The term well-defined (as oppsed to simply defined) is typically used when a definition seemingly depends on a choice, but in the end does not.

In most (but not all) cases, this applies to the definition of a function $f\colon A\to B$ in terms of two given functions $g\colon C\to A$ and $h\colon C\to B$: For $a\in A$ we want to define $f(a)$ by first picking an element $c\in C$ with $g(c)=a$ and then let $f(a)=h(c)$. Two problems arise with this: First of all, we must make sure that for each $a\in A$ there exists $c\in C$ with $g(c)=a$, in other words: $g$ must be surjective.

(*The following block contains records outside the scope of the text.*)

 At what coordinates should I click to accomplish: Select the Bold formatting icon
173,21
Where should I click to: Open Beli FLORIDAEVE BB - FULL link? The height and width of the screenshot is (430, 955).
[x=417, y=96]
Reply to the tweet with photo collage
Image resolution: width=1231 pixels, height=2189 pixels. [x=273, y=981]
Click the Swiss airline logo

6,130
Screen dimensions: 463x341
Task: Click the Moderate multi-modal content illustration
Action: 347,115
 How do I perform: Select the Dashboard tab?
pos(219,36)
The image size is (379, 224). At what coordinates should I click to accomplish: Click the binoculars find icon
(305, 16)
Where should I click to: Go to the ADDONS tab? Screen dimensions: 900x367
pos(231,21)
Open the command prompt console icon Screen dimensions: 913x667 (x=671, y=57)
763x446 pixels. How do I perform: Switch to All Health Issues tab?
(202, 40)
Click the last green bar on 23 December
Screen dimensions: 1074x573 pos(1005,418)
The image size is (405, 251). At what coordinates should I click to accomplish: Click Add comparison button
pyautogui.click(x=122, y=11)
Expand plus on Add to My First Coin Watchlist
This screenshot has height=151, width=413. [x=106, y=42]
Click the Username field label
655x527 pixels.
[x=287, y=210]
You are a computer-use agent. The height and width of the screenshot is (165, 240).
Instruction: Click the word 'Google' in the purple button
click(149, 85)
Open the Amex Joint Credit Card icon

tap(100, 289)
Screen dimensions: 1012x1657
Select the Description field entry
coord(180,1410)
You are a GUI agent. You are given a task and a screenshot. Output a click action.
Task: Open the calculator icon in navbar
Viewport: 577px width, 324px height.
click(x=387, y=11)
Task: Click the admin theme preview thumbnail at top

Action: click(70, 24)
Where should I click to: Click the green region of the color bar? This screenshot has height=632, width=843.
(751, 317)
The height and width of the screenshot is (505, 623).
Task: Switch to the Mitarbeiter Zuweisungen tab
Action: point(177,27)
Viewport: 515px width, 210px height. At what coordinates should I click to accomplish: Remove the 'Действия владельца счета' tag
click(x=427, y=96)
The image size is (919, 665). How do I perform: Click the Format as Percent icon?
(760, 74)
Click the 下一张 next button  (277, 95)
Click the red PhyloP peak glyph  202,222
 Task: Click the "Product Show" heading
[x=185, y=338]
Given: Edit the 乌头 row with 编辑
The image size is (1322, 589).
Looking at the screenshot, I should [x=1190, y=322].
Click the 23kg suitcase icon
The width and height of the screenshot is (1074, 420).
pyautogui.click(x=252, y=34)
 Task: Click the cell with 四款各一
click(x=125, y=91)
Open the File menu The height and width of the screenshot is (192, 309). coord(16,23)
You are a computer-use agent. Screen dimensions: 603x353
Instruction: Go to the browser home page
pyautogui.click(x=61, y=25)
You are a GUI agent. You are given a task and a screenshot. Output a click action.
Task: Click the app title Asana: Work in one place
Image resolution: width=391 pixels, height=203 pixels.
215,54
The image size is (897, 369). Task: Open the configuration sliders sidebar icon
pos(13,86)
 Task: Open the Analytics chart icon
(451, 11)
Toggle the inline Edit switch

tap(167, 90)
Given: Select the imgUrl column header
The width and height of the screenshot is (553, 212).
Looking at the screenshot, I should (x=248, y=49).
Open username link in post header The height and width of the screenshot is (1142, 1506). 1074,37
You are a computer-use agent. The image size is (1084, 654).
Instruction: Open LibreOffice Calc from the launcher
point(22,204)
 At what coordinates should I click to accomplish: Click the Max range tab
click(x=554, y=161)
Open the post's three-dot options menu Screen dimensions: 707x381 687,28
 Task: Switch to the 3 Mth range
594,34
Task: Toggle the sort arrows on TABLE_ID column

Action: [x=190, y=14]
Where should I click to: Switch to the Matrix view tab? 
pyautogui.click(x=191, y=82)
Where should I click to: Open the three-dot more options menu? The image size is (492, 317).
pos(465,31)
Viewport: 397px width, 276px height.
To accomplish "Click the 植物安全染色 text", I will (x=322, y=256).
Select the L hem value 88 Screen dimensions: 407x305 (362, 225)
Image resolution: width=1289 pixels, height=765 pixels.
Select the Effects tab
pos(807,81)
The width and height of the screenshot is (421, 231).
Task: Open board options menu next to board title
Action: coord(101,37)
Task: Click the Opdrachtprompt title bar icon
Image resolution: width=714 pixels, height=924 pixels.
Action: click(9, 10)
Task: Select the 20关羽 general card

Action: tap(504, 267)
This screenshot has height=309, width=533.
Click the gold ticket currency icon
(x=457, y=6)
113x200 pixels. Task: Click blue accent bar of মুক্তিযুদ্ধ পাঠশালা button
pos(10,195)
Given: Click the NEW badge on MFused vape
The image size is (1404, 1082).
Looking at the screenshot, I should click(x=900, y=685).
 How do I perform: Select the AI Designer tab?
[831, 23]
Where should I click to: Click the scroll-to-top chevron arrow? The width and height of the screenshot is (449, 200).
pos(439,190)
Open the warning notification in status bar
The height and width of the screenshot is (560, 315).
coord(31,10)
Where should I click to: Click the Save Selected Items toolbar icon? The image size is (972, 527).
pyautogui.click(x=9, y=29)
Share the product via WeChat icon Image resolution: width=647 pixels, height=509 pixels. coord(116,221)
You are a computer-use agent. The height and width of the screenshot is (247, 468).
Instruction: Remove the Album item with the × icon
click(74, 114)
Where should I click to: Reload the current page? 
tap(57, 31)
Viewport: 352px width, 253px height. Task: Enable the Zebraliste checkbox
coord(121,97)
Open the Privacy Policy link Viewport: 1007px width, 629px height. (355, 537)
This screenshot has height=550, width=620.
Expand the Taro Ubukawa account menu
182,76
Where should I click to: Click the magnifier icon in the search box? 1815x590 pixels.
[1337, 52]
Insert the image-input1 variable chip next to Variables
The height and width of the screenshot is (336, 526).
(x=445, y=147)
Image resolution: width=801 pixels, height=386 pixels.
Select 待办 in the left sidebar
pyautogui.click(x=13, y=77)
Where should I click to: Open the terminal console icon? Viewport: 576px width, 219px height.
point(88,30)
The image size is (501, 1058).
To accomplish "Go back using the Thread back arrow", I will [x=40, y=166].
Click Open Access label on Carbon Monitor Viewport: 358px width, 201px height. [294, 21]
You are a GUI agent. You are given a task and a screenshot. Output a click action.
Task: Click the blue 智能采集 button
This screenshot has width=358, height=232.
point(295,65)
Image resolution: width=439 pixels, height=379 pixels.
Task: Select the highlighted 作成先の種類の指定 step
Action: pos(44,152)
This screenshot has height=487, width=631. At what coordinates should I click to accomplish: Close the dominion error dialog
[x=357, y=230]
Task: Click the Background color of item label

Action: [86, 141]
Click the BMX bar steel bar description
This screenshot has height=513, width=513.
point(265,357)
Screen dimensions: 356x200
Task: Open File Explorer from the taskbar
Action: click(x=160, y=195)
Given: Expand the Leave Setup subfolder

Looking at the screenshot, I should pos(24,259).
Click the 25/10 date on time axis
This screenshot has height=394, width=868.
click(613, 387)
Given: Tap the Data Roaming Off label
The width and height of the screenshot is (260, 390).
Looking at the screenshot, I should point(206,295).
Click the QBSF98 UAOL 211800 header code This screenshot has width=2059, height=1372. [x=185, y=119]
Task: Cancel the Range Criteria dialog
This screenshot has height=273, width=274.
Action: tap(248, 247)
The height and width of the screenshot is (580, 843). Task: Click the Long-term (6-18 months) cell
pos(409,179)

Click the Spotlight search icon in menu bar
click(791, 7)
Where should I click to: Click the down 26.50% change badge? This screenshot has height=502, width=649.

But we also must make sure that the choice of $c$ is irrelevant, that is: Whenever $g(c)=g(c')$ it must also be true that $h(c)=h(c')$. Only if $g,h$ fulfil these conditions the above construction will actually define a function $f\colon A\to B$. To repeat: After this, $f$ is in fact defined. The definition itself does not become a "better" definition by saying that $f$ is well-defined. Instead, saying that $f$ is well-defined just states the (hopefully provable) fact that the conditions described above hold for $g,h$, and so we really have given a definition of $f$ this way. If the conditions don't hold, $f$ is not somehow "less well defined", it is not defined at all.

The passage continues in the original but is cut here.